━━━━━ Records shown

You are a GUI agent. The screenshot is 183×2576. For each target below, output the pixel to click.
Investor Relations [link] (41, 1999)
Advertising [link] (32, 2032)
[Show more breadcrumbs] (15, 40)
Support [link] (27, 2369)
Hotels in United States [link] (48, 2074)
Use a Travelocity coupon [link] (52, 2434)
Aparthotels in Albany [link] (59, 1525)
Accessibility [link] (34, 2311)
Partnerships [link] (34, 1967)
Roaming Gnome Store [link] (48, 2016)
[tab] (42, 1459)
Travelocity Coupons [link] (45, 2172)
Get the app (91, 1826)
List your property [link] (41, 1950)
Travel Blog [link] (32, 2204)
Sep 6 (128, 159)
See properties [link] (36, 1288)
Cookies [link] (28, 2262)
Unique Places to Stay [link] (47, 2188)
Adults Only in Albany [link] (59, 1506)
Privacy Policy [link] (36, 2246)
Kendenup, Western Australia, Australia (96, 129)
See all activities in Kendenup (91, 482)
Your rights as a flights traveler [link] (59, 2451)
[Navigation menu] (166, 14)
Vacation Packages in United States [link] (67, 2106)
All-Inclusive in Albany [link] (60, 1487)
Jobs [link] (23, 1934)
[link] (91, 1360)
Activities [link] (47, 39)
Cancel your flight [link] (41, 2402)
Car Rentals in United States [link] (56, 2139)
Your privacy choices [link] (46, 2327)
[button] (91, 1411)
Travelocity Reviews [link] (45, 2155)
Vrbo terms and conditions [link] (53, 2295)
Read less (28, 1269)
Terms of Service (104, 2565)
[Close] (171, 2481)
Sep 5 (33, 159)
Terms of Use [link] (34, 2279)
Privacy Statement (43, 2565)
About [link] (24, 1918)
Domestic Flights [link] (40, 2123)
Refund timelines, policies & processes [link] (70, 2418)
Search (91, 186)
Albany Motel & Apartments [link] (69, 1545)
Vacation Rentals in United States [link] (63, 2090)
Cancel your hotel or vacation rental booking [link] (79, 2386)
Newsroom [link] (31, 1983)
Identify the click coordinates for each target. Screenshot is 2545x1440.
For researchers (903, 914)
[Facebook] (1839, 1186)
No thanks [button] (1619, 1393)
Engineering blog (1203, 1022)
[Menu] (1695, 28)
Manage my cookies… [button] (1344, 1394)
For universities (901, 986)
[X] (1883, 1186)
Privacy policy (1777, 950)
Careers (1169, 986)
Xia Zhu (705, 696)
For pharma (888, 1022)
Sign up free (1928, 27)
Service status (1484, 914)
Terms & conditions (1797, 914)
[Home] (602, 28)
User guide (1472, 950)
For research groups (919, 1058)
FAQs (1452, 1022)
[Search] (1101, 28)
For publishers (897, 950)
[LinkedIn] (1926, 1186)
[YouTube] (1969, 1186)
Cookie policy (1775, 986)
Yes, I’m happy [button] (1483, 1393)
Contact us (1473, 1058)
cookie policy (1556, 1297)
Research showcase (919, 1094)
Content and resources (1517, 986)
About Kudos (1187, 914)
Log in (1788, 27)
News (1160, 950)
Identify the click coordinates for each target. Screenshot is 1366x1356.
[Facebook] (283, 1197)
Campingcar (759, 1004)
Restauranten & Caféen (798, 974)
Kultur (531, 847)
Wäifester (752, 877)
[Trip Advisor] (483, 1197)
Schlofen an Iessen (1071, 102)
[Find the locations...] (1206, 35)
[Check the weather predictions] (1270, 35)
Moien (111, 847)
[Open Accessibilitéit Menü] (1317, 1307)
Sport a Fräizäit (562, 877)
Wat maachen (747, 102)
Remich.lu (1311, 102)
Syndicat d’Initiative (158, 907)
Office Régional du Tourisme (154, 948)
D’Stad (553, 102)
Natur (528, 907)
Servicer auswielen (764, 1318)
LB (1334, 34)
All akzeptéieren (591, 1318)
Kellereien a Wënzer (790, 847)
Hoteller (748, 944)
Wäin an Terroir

━━━━━━━━━━

Activity:
Copy each entry exactly, leaving every line as it is.

Finished task:
You are a GUI agent. The screenshot is 183×2576. For each target below, output the pixel to click.
Investor Relations [link] (41, 1999)
Advertising [link] (32, 2032)
[Show more breadcrumbs] (15, 40)
Support [link] (27, 2369)
Hotels in United States [link] (48, 2074)
Use a Travelocity coupon [link] (52, 2434)
Aparthotels in Albany [link] (59, 1525)
Accessibility [link] (34, 2311)
Partnerships [link] (34, 1967)
Roaming Gnome Store [link] (48, 2016)
[tab] (42, 1459)
Travelocity Coupons [link] (45, 2172)
Get the app (91, 1826)
List your property [link] (41, 1950)
Travel Blog [link] (32, 2204)
Sep 6 (128, 159)
See properties [link] (36, 1288)
Cookies [link] (28, 2262)
Unique Places to Stay [link] (47, 2188)
Adults Only in Albany [link] (59, 1506)
Privacy Policy [link] (36, 2246)
Kendenup, Western Australia, Australia (96, 129)
See all activities in Kendenup (91, 482)
Your rights as a flights traveler [link] (59, 2451)
[Navigation menu] (166, 14)
Vacation Packages in United States [link] (67, 2106)
All-Inclusive in Albany [link] (60, 1487)
Jobs [link] (23, 1934)
[link] (91, 1360)
Activities [link] (47, 39)
Cancel your flight [link] (41, 2402)
Car Rentals in United States [link] (56, 2139)
Your privacy choices [link] (46, 2327)
[button] (91, 1411)
Travelocity Reviews [link] (45, 2155)
Vrbo terms and conditions [link] (53, 2295)
Read less (28, 1269)
Terms of Service (104, 2565)
[Close] (171, 2481)
Sep 5 (33, 159)
Terms of Use [link] (34, 2279)
Privacy Statement (43, 2565)
About [link] (24, 1918)
Domestic Flights [link] (40, 2123)
Refund timelines, policies & processes [link] (70, 2418)
Search (91, 186)
Albany Motel & Apartments [link] (69, 1545)
Vacation Rentals in United States [link] (63, 2090)
Cancel your hotel or vacation rental booking [link] (79, 2386)
Newsroom [link] (31, 1983)
Identify the click coordinates for each target. Screenshot is 2545x1440.
For researchers (903, 914)
[Facebook] (1839, 1186)
No thanks [button] (1619, 1393)
Engineering blog (1203, 1022)
[Menu] (1695, 28)
Manage my cookies… [button] (1344, 1394)
For universities (901, 986)
[X] (1883, 1186)
Privacy policy (1777, 950)
Careers (1169, 986)
Xia Zhu (705, 696)
For pharma (888, 1022)
Sign up free (1928, 27)
Service status (1484, 914)
Terms & conditions (1797, 914)
[Home] (602, 28)
User guide (1472, 950)
For research groups (919, 1058)
FAQs (1452, 1022)
[Search] (1101, 28)
For publishers (897, 950)
[LinkedIn] (1926, 1186)
[YouTube] (1969, 1186)
Cookie policy (1775, 986)
Yes, I’m happy [button] (1483, 1393)
Contact us (1473, 1058)
cookie policy (1556, 1297)
Research showcase (919, 1094)
Content and resources (1517, 986)
About Kudos (1187, 914)
Log in (1788, 27)
News (1160, 950)
Identify the click coordinates for each target. Screenshot is 1366x1356.
[Facebook] (283, 1197)
Campingcar (759, 1004)
Restauranten & Caféen (798, 974)
Kultur (531, 847)
Wäifester (752, 877)
[Trip Advisor] (483, 1197)
Schlofen an Iessen (1071, 102)
[Find the locations...] (1206, 35)
[Check the weather predictions] (1270, 35)
Moien (111, 847)
[Open Accessibilitéit Menü] (1317, 1307)
Sport a Fräizäit (562, 877)
Wat maachen (747, 102)
Remich.lu (1311, 102)
Syndicat d’Initiative (158, 907)
Office Régional du Tourisme (154, 948)
D’Stad (553, 102)
Natur (528, 907)
Servicer auswielen (764, 1318)
LB (1334, 34)
All akzeptéieren (591, 1318)
Kellereien a Wënzer (790, 847)
Hoteller (748, 944)
Wäin an Terroir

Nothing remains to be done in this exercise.